Feria del sector inmobiliario
A pesar de todos los contraste, la globalización envuelve con su telaraña a todos los países industrializados. Los iphones, los samsungs galaxies, las tabletas y el baile rapero coreano gamgnam style se esparcen como una manta que lo cubre todo. Allí, entre la sociedad más pudiente, beber café después de la comida se ha convertido en una costumbre snob que han importado del hedonismo francés. Mientras que aquí, los españoles se consumen en los almacenes chinos comprando vestidos de usar y tirar a 10 euros, de mucha menos calidad que los mercados falsos de allí. Si algunos supieran que compran aquí las peores copias de allí...
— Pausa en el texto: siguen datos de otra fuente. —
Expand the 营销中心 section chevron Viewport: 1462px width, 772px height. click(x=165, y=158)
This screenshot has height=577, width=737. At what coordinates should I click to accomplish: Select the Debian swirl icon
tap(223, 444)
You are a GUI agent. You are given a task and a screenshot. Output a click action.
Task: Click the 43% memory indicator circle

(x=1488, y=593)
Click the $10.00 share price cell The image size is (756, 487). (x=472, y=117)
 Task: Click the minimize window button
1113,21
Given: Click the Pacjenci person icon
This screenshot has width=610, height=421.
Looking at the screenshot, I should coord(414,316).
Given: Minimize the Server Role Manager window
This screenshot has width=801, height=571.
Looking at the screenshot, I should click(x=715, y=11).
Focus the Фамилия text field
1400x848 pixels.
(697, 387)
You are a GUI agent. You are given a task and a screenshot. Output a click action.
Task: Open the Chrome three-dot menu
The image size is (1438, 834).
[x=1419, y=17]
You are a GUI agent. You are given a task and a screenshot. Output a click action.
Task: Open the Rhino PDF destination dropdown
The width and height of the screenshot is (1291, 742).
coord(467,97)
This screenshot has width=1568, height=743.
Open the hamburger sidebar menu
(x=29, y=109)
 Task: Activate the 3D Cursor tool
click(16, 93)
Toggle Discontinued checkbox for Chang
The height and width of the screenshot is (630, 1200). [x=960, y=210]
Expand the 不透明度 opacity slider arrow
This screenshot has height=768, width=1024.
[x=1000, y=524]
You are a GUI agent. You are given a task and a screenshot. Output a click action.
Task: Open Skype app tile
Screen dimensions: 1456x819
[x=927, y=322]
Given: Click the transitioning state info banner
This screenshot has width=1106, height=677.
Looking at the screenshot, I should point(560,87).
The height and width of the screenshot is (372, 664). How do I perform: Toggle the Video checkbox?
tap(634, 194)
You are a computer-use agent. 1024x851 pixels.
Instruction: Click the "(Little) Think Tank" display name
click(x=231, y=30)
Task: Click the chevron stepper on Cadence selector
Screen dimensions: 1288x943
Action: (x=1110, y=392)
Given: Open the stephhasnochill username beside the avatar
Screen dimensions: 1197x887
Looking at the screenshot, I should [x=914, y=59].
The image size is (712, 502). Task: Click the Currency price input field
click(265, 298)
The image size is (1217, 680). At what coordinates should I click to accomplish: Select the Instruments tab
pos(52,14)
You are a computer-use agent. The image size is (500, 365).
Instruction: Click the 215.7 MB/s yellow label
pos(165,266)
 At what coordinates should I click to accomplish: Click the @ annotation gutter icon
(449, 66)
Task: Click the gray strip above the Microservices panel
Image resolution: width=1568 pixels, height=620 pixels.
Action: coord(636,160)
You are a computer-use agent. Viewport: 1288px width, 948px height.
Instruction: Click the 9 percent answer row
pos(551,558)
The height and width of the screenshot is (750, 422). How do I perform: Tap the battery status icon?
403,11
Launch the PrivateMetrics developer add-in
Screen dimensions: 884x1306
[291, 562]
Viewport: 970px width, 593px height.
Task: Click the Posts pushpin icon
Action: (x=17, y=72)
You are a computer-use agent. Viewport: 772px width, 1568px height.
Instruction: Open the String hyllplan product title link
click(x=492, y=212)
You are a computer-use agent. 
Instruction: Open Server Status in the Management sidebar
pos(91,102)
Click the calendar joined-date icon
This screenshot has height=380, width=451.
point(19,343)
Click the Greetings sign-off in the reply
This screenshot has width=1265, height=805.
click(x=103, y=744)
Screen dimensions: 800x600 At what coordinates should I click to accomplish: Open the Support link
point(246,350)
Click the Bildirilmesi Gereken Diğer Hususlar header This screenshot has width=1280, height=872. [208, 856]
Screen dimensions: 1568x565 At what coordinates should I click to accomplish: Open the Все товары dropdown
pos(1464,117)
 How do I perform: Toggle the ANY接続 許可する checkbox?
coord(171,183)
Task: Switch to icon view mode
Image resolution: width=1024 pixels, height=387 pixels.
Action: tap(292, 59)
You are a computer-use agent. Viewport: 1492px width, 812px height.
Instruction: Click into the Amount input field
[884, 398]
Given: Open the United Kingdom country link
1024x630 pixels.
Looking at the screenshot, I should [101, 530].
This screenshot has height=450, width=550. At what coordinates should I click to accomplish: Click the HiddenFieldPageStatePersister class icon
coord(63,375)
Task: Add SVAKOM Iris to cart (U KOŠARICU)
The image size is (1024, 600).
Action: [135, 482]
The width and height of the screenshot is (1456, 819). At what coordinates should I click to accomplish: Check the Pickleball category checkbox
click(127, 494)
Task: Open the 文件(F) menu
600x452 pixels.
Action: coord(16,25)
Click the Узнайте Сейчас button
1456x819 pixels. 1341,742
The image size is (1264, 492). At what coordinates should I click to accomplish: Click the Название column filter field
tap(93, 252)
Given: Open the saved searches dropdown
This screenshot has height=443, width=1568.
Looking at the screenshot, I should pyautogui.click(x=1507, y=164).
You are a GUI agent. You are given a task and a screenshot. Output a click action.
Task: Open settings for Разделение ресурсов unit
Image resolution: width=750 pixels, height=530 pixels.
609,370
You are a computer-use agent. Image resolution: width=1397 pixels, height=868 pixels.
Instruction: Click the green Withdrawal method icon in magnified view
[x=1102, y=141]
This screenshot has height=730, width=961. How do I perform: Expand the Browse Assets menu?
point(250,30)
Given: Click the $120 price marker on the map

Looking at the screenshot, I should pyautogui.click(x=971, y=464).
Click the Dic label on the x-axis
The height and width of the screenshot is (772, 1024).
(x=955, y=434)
Pasamos la vida pensando que nuestro entorno inmediato es el eje del mundo y que cuanto más se alejen los círculos concéntricos de este eje, más raras son esas personas. Cuando somos pequeños, nos sentimos extraños la primera vez que hablamos con un madrileño; luego vienen los británicos, los rusos, cada uno con modales más adventicios. Y, por último, los asiáticos, chinos, japoneses, coreanos... que quedan reducidos al apelativos de chinos, a pesar de que Japón y China representen quizá el mayor antagonismo del mundo y de que aquéllos humillaran a China con una brutal masacre en el primer tercio del siglo pasado. A los que venimos de allí, los de aquí nos preguntan si son muy raros, si cuesta mucho convivir con un chino, si son tan complicados como parecen, si son avaros. Y yo les respondo que quizá a ellos les cueste más encontrar el camino en nuestro mundo del que nos cuesta a nosotros hacerlo en el suyo. He visto a españoles desairando a chinos anónimos con un despotismo que jamás utilizarían en Inglaterra, Holanda o Alemania. Y no me imagino a un chino desairando a un español en la casa que los acoge.

Cada vez es más común encontrarnos con cafeterías
que contrastan con establecimientos más locales
Allí las leyes las impone el pueblo en su curso diario y no el Gobierno, que mira hacia otro lado mientras sus intereses no peligren. Las tiendas abren hasta que no quede nadie en la calle y en algunos barrios el jolgorio dura toda la madrugada, con partidas de dados y barbacoas callejeras regadas de cerveza y licores de alta graduación que les pintan la sonrisa. Por eso, no es de extrañar que los chinos en España pasen 16 horas seguidas en sus establecimientos, pues lo han mamado de la misma manera que nosotros la siesta.


Después de haber probado la tierra de los dos continentes, uno no sabe si es mejor vivir en continua sordera allí o plenamente conscientes aquí.